Agree, and also the words used by border-radius to describe corners (top-right, top-left, bottom-right, bottom-left).

> The 
> question is whether the following would be natural to web authors: that 
> transitioning a linear gradient from 0deg to 90deg is equivalent on the keyword 
> side to going from bottom to left. 

Would it be? Or would 'bottom left' (not necessarily 45deg) be the halfway point of that transition?

> In other words, given North==0deg and East==90deg,

Is that a given now? Was it decided in Kyoto, without me there to voice my opposition? I haven't seen the transcripts yet.

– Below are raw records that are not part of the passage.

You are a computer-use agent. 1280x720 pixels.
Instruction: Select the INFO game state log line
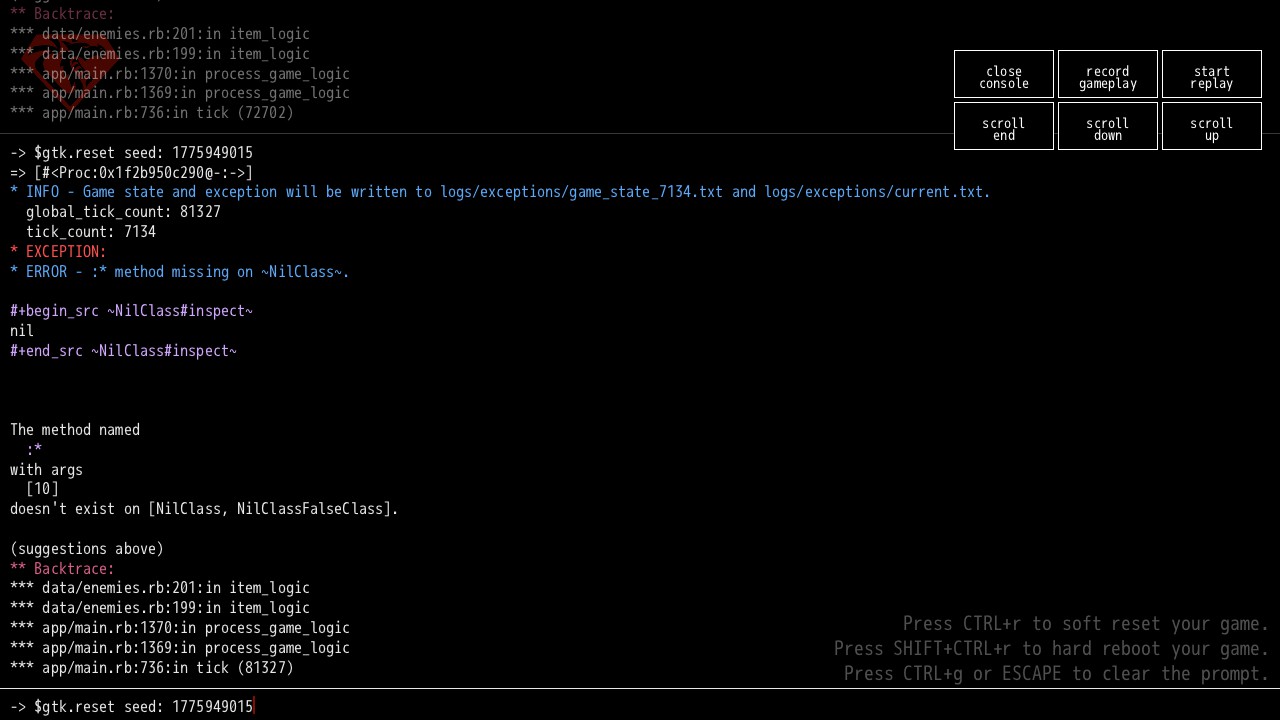(x=500, y=192)
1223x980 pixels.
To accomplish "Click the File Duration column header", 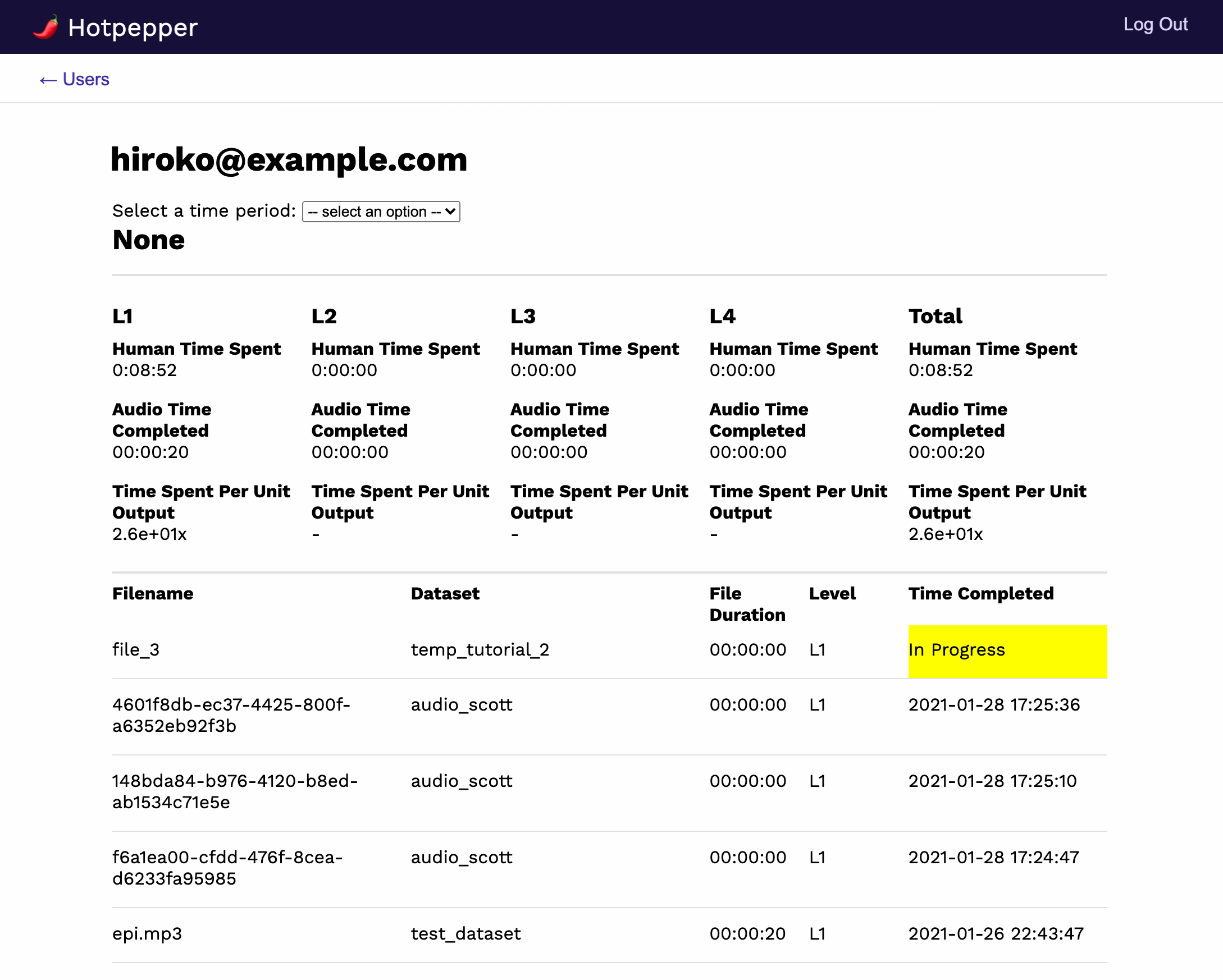I will [x=746, y=604].
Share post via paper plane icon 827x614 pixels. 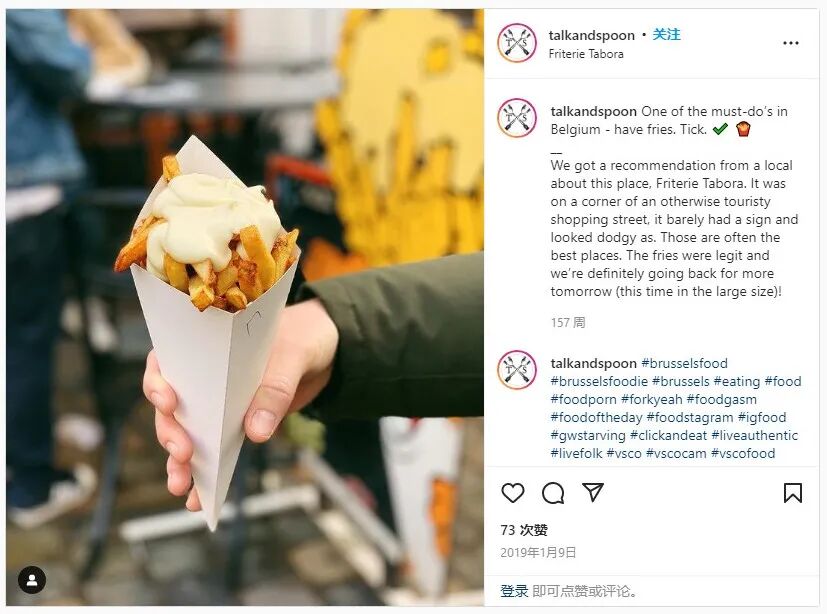pyautogui.click(x=593, y=492)
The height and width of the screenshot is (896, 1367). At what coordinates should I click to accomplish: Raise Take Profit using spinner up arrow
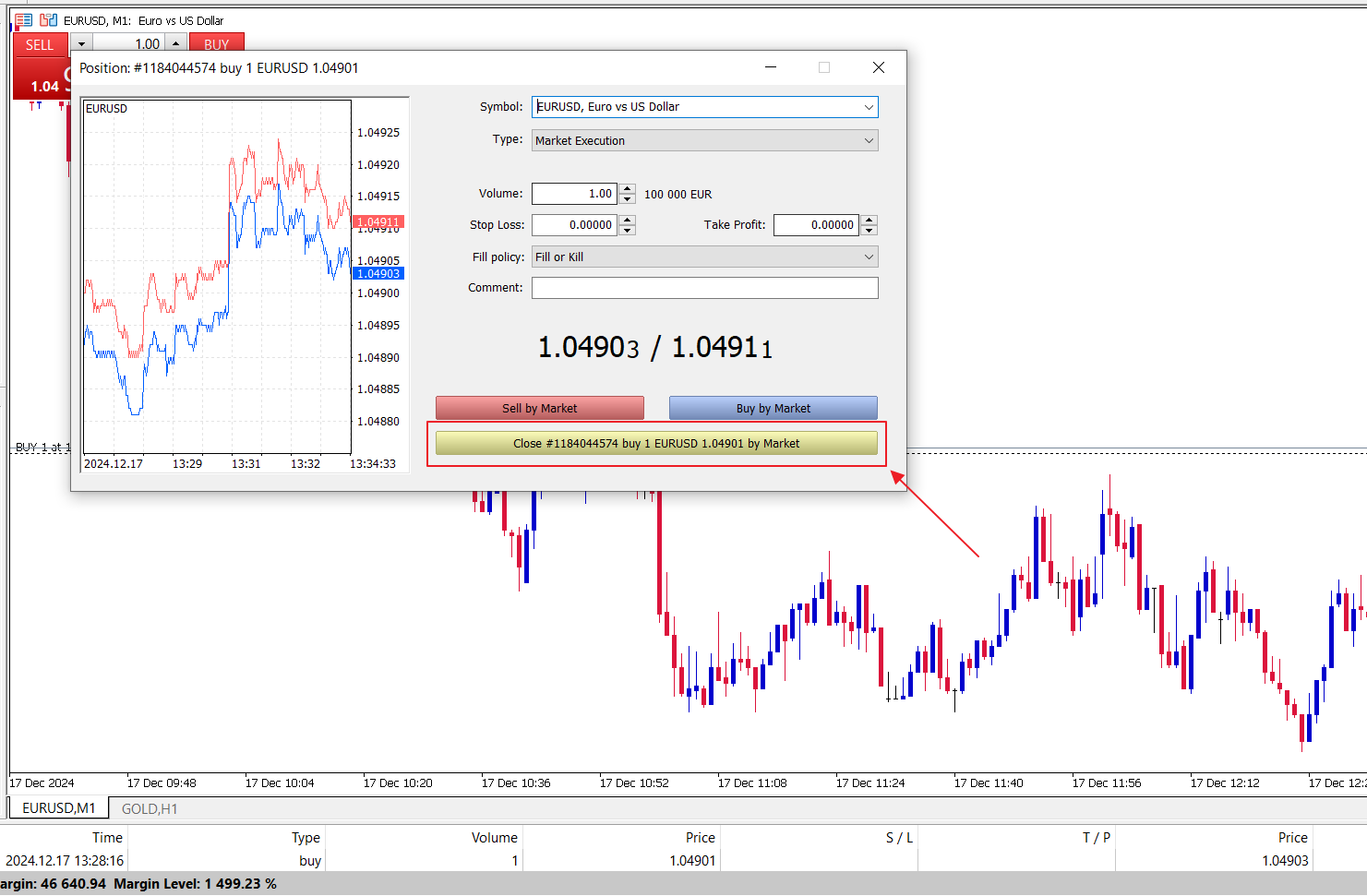(x=869, y=220)
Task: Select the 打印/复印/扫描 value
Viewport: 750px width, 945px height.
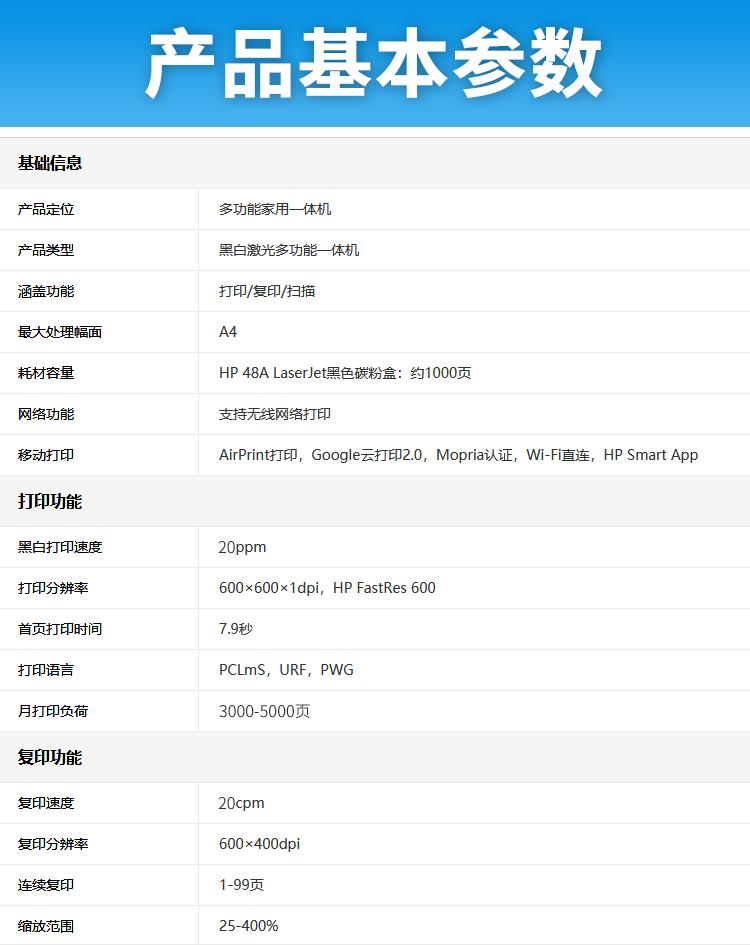Action: click(267, 292)
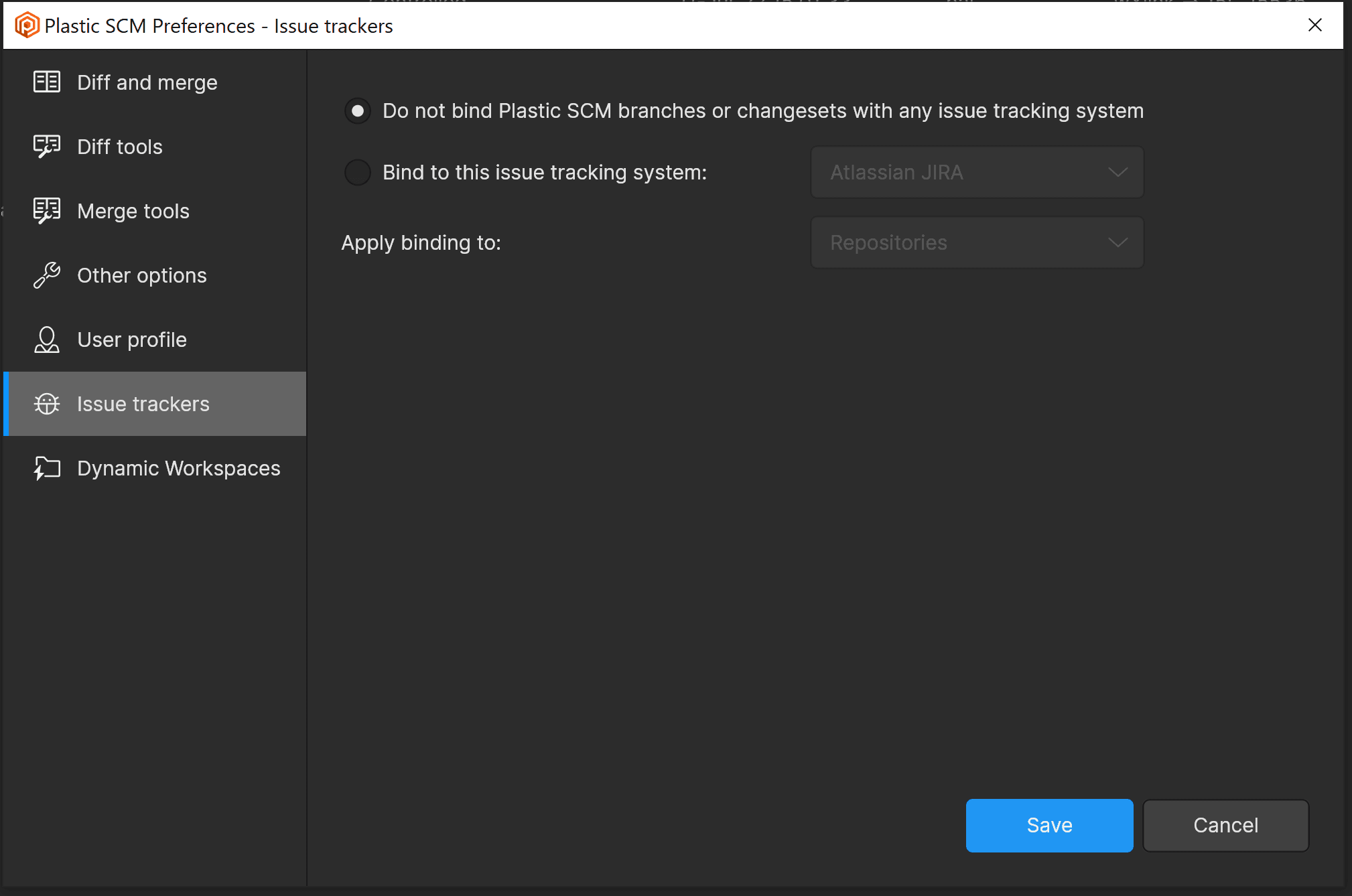Close the Preferences dialog window
Image resolution: width=1352 pixels, height=896 pixels.
point(1315,25)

I still find it counter-intuitive. It also means I can't use the prefixed gradients with degrees in live style sheets, even experimentally to gain author experience, because there will be no graceful degradation for those using slightly older browsers. And old versions only go away very slowly. 

Likewise, all of the many CSS gradient editors out there which produce a style sheet full of prefixed 'linear-gradient' and '-webkit-gradient' with degrees will have to be changed, and include a note about how the gradients will be completely different in slightly older browsers. And if we change the meaning of the keywords, then even more editors will need changing (including those with -ms-filter support, which only use keyword direction). In that case, IE6 would be supported, but existing versions of Firefox would not. 

> should transitioning from
> North to East be doable by transitioning from top to right ? I think many would 
> answer this question in the affirmative. (And would love to see a poll on the
> question similar to the one done for the bearing angle issue).

Maybe that would be a good question if we were using the keywords 'North' and 'East'. But we are not. Transitioning from 90deg (straight up) to left (meaning "from left to right") is perfectly reasonable. 

> That top is a starting point but 0deg an end point is inconsistent; the inconsistency
> is hard to justify and even more confusing once animations are involved.

Why is 0deg only an end point? The angle is the same along the entire path.